The final point concerns the fact that this is an opera by a composer and a librettist both of whom are openly gay, so I wonder if those aspects that have ‘gay appeal’ need to be emphasised. The fact that Conor Murphy’s highly stylised set places the Duchess in a powder box with her feather boa as the puff and features a grand staircase that pays homage to the movie designs of Busby Berkeley might suggest a dominating emphasis of this kind. Carlos, however, firmly rejects any such idea: “The gay elements are all present, but if you go further and underline them then it turns into a gay romp, and I certainly didn’t want that.
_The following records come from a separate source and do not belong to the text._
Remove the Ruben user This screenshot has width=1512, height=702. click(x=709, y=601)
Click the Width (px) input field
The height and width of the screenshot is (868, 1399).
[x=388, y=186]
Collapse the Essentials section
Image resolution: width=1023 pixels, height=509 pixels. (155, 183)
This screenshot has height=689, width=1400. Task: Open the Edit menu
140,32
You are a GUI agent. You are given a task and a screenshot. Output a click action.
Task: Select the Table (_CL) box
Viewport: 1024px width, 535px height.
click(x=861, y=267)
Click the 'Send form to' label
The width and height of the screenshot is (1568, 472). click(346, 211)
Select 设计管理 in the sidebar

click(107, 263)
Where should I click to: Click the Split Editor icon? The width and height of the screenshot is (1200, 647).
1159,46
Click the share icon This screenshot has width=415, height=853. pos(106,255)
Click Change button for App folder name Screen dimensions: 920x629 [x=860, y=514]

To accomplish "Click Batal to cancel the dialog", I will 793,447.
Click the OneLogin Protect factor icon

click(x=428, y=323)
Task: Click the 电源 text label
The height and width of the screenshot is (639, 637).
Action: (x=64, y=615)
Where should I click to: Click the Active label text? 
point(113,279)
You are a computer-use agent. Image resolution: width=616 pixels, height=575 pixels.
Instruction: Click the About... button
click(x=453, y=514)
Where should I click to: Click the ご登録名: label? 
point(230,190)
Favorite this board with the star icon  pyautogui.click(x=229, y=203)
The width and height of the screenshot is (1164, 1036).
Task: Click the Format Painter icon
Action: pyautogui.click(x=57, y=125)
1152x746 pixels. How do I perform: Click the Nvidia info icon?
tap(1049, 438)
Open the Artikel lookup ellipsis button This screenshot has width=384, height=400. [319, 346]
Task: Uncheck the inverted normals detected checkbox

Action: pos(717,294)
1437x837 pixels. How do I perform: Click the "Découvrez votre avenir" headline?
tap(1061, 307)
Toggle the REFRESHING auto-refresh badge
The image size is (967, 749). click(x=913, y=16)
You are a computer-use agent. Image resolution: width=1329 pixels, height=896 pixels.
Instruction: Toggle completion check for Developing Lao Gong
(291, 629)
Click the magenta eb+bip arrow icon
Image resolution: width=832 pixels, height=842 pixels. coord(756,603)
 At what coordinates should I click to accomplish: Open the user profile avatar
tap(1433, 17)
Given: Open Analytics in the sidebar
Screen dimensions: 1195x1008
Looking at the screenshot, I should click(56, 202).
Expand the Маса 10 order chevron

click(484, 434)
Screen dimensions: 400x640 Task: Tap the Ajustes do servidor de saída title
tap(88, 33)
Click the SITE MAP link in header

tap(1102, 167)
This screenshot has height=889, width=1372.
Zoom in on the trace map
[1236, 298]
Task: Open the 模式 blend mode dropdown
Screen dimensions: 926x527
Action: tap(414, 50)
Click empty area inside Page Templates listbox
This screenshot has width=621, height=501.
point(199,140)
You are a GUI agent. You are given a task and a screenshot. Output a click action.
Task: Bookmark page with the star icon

So much is already there – the fascination with a kind of fallen diva, the obsession with sex – but that’s implicit and you don’t need to do anything else with it. If you camp it up, then I think that you can just forget it.” In 2006 a reviewer in Time Out dismissed the opera as camp, spiteful and sneering. Bringing his honesty to bear, Carlos Wagner is ready to prove that verdict to be a total misjudgement.
- The opening night of Powder Her Face is 11 June 2008 at 7.30 and runs until 22 June (15th & 22nd at 3 p.m.)